Which of the following diseases does NOT have a recessive inheritance pattern?
a. phenylketonuria.
b. cystic fibrosis.
c. Tay–Sachs disease.
d. sickle cell anemia.
e. Huntington’s disease.
Correct Answer: e. Huntington’s disease.
Explanation:
Huntington’s disease is autosomal dominant. The others (e.g., PKU, cystic fibrosis, Tay-Sachs, sickle cell anemia) follow recessive inheritance.
What is the purpose of the Ames assay?
a. to determine the threshold of UV light bacteria can receive before having mutations in
their DNA.
b. to measure the frequency of aneuploidy in bacterial colonies treated with various
chemicals.
c. to determine the frequency of a reversion mutation that allows bacterial colonies to
grow in the absence of vital nutrients.
d. to measure the rate of induced recombination in mutagen-treated fungi.
e. to measure induction of phenotypic changes in Drosophila
Correct Answer: c. to determine the frequency of a reversion mutation that allows bacterial colonies to grow in the absence of vital nutrients.
Explanation:
The Ames assay uses bacteria with a mutation that prevents growth without histidine. Reversion (mutation repair) allows growth, indicating mutagenic potential of a chemical.

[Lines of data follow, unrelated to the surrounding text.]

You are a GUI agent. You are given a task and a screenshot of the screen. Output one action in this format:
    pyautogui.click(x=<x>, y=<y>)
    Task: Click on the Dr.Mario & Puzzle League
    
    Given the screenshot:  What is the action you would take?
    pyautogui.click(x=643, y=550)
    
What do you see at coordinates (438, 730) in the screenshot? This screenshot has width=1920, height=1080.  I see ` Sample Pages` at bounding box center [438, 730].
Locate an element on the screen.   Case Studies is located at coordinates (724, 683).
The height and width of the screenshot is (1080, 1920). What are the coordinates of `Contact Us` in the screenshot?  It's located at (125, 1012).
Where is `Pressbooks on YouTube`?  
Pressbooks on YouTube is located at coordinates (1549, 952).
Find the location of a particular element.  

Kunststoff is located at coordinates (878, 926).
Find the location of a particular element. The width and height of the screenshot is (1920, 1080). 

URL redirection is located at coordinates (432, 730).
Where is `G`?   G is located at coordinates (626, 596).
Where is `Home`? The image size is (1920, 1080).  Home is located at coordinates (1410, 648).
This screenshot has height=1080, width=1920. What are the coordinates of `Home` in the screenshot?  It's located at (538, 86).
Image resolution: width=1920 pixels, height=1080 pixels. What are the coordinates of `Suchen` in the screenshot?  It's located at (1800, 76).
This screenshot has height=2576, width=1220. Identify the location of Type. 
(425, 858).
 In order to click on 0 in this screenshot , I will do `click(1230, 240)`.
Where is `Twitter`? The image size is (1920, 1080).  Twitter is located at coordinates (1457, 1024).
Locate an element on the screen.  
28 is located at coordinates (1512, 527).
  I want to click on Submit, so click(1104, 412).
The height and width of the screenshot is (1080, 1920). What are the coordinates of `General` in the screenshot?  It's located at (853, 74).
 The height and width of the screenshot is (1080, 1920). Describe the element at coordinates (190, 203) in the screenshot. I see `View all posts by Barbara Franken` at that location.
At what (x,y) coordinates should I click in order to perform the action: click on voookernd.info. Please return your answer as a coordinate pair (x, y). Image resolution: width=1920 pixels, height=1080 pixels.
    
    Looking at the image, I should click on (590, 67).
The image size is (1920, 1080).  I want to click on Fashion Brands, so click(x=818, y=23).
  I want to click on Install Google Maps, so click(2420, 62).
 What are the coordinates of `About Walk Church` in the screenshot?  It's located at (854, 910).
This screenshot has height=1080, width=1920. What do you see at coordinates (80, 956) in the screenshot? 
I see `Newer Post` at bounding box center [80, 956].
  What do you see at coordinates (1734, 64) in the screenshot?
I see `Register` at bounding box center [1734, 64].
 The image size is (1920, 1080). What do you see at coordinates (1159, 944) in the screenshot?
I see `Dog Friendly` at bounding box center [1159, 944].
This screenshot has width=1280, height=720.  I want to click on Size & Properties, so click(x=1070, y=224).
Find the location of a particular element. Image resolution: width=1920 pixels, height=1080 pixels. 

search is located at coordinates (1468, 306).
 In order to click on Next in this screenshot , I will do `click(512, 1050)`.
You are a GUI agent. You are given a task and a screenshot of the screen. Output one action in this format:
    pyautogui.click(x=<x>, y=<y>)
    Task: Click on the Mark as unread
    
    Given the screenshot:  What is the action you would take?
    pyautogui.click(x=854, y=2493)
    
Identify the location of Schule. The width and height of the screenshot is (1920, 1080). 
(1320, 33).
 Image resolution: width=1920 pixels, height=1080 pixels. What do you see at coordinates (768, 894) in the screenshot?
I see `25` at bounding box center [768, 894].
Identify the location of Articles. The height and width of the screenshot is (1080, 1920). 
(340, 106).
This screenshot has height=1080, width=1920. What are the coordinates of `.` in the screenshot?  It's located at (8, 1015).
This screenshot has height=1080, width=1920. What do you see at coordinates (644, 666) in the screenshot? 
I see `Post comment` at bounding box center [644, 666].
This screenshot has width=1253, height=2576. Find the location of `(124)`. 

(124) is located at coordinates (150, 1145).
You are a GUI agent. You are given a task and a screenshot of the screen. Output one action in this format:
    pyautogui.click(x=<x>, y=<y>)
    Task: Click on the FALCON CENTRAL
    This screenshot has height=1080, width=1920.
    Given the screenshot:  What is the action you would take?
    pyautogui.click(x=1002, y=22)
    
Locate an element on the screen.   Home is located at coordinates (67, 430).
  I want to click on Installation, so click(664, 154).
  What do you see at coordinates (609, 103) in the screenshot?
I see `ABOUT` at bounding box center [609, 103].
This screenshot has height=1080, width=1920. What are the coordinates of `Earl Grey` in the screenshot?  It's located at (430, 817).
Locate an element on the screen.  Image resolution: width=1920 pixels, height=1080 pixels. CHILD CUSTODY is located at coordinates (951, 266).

In mammalian cytogenic assays, chromosomal aberrations are measured after treatment of
the cells at which sensitive phase of the cell cycle?
a. interphase.
b. M phase.
c. S phase.
d. G1.
e. G2
Correct Answer: c. S phase.
Explanation:
DNA replication occurs during S phase. Damage during this time can lead to chromosomal aberrations.
Which of the following molecules is used to gauge the amount of a specific gene being
transcribed to mRNA?
a. protein.
b. mRNA.
c. DNA.
d. cDNA.
e. CGH.
Correct Answer:
d. cDNA
Explanation:
While mRNA is the molecule that directly reflects transcription activity, in practical lab applications (e.g., RT-PCR, microarrays), complementary DNA (cDNA) synthesized from mRNA is what is actually measured.
Here’s the breakdown:
mRNA (b) is indeed the direct product of transcription. However, it’s unstable and degrades quickly.
cDNA (d) is synthesized from mRNA using reverse transcriptase. It is stable and easily quantifiable, so it’s the molecule used in most gene expression assays.
DNA (c) reflects genomic content, not expression levels.
Protein (a) reflects translation, not transcription.
CGH (e) is used for detecting copy number variations in DNA, not transcriptional activity.